- **À faire**
[1] Selon le texte sur la nomination d'Alain Perrin, pourquoi Philippe Troussier estime-t-il que les médias locaux, en se demandant qui est Perrin, montrent un manque de culture footballistique ?
[2] Reproduisez fidèlement le passage du texte sur la nomination d'Alain Perrin qui va de « La Fédération chinoise » jusqu'à « du plan foireux... ».

- **Texte**
>>>>>
La Fédération chinoise de football a officialisé le 26 février Alain Perrin comme sélectionneur. Contrat de trois ans et mission simple : emmener l'équipe en Coupe d'Asie 2015 (début des qualifications mercredi contre l'Irak) puis mener la campagne de qualification pour la Coupe du monde 2018 si affinités. Le job a l'air cool, mais si on gratte un peu, il a tout du plan foireux...
« Alain Perrin ? C’est qui ? » La remarque est de Zhou Duowei, consultant sportif pour le Beijing Morning Post. Cet observateur, comme beaucoup d’autres en Chine, est sceptique quant au profil de l’ancien coach de Marseille et Lyon. Il faut dire qu’ici, on avait salivé sur d’autres gibiers : Marcello Lippi – tout frais champion d’Asie des Clubs avec les locaux de Guangzhou Evergrande – ou Sven-Göran Erikson, qui dirige l’autre club de Canton et que les Chinois pensent encore bon… Alain Perrin ne doit donc pas attendre le tapis rouge, car sa nomination n’a pas suscité l’enthousiasme mais plutôt la défiance. Les quelques articles parus dans la presse de Chine continentale ou de Hong Kong se sont contentés de rappeler les grandes lignes de sa carrière d’entraîneur… et de pointer la médiocrité de son parcours de joueur.
« Pour le moment, les médias locaux se foutent de lui, c’est horrible. Ils se demandent qui c’est, mais cela prouve un certain manque de culture footballistique, il a quand même entraîné Marseille et Lyon, disputé la Ligue des champions. » Philippe Troussier, qui a passé trois ans au Shenzhen Ruby, est aux premières loges et estime que Perrin « a tout pour réussir » . La version optimiste de l’histoire. Car la grande question en Chine est de savoir « pourquoi Perrin ? » , illustre inconnu sur place… Le Beijing Morning Post a une théorie en trois points : premièrement, le Français aurait convaincu les dirigeants chinois de sa capacité à faire grandir une équipe. Il a dû miser tout son argumentaire sur son séjour à Troyes. Deuxièmement, son expérience en Asie depuis 2010 – même mitigée – aurait fait pencher la balance. Tout comme sa docilité sur le plan salarial : des émoluments inférieurs à un million de dollars annuels quand son prédécesseur José Antonio Camacho se gavait avec 6 millions d’euros annuels plus tickets restaurants et mutuelle. Le Français aurait même laissé ses nouveaux patrons inclure une clause de rupture de contrat à l’initiative de la Fédération selon le quotidien pékinois. « Alain a visiblement été conciliant pendant la négociation, mais une fois sur le terrain, il va vite reprendre son naturel » , estime Troussier. Pour le Beijing Morning Post, Perrin n’est rien de plus qu’un sélectionneur de transition en attendant que sa seigneurie Marcello Lippi daigne quitter Guangzhou Evergrande.
<<<<<
- **Extraits des lignes**
>>>>>
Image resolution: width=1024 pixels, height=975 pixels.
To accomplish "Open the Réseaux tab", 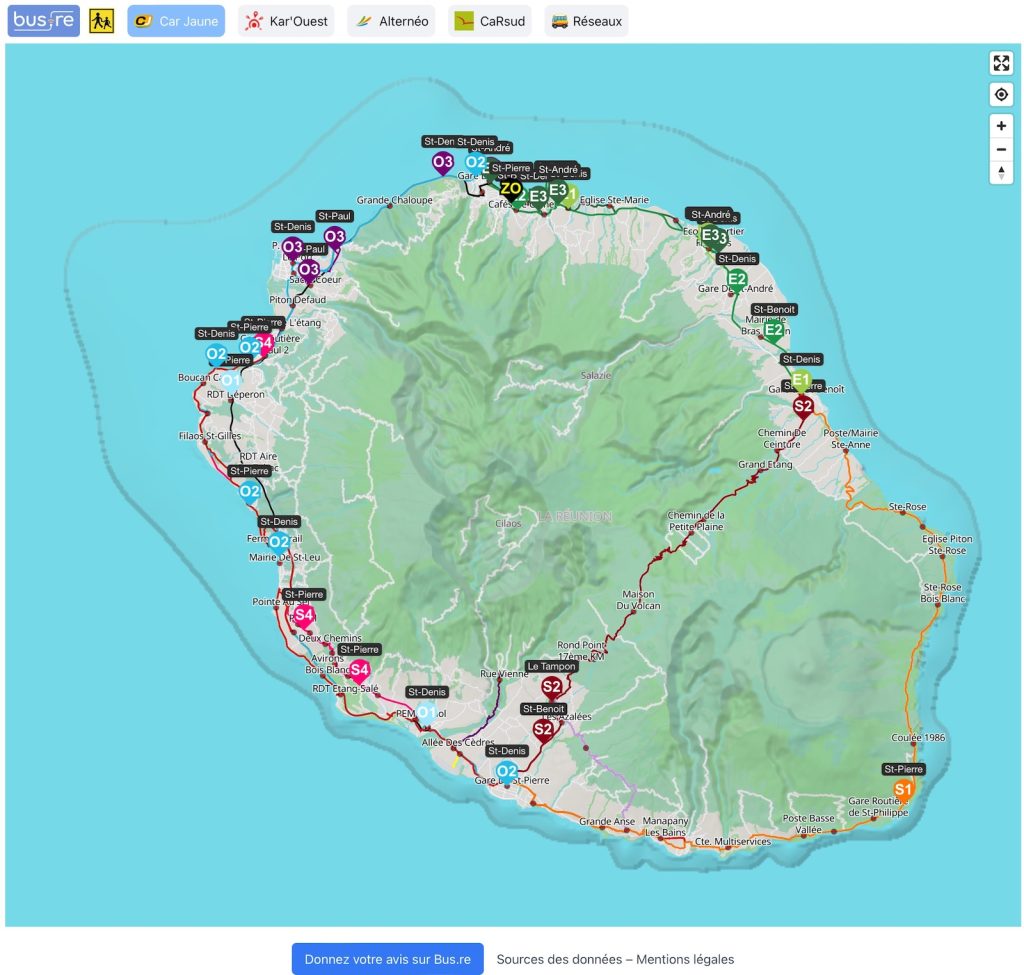I will (x=586, y=21).

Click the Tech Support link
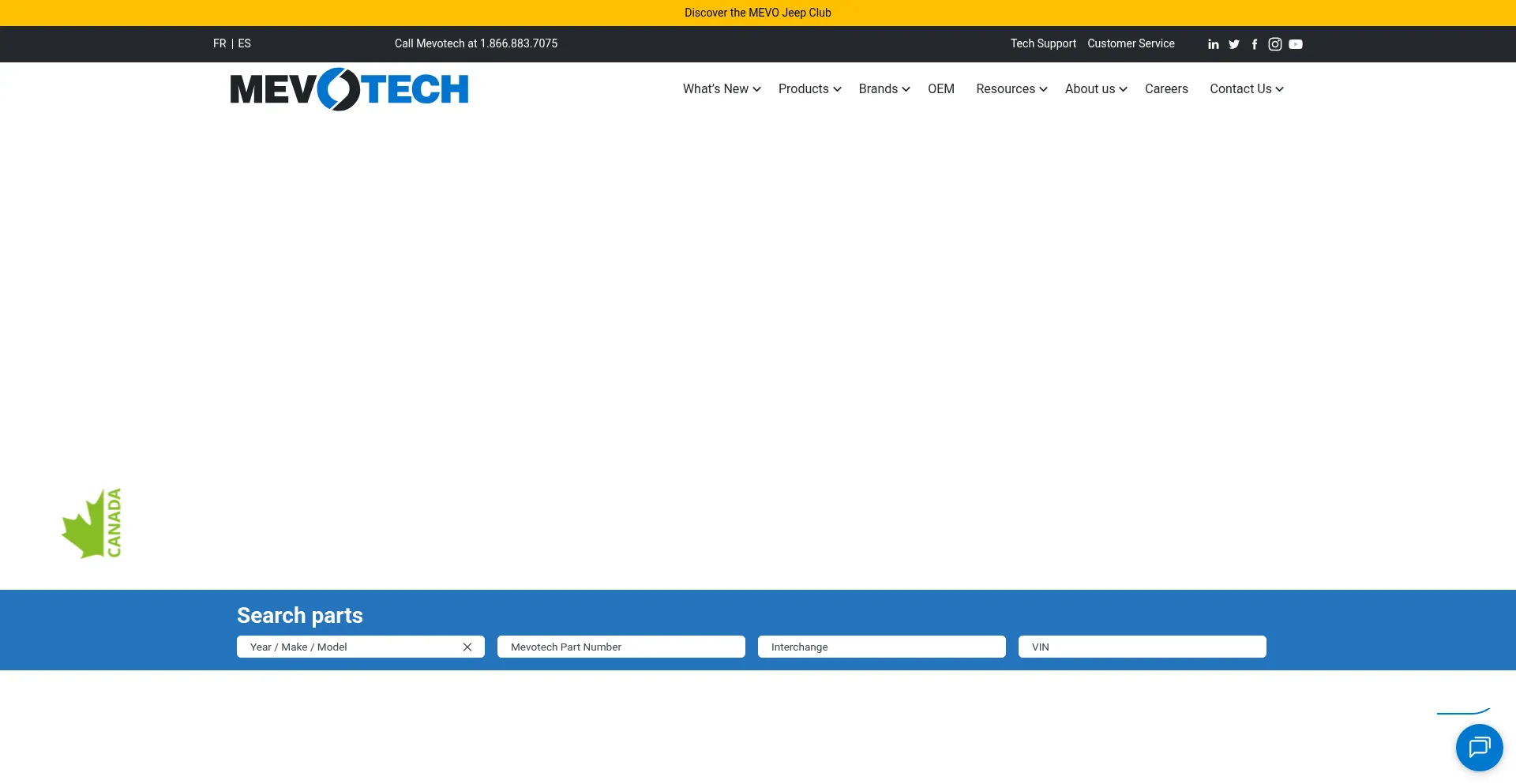click(1042, 43)
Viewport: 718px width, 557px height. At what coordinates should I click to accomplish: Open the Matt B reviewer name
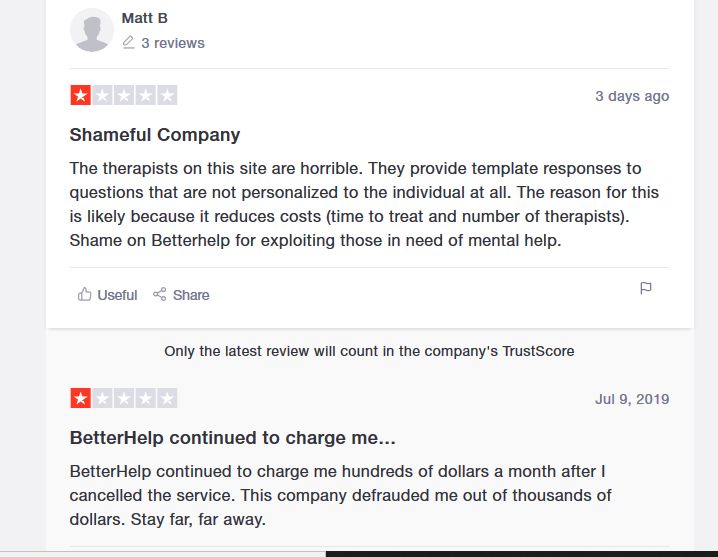coord(145,18)
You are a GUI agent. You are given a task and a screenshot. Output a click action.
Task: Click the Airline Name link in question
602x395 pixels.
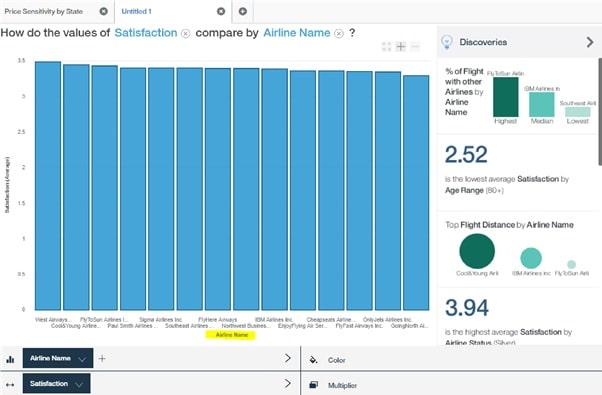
<<<<<
- **Corrigé**
[1] Pour Troussier, Perrin a quand même entraîné Marseille et Lyon et disputé la Ligue des champions.

[2]
La Fédération chinoise de football a officialisé le 26 février Alain Perrin comme sélectionneur. Contrat de trois ans et mission simple : emmener l'équipe en Coupe d'Asie 2015 (début des qualifications mercredi contre l'Irak) puis mener la campagne de qualification pour la Coupe du monde 2018 si affinités. Le job a l'air cool, mais si on gratte un peu, il a tout du plan foireux...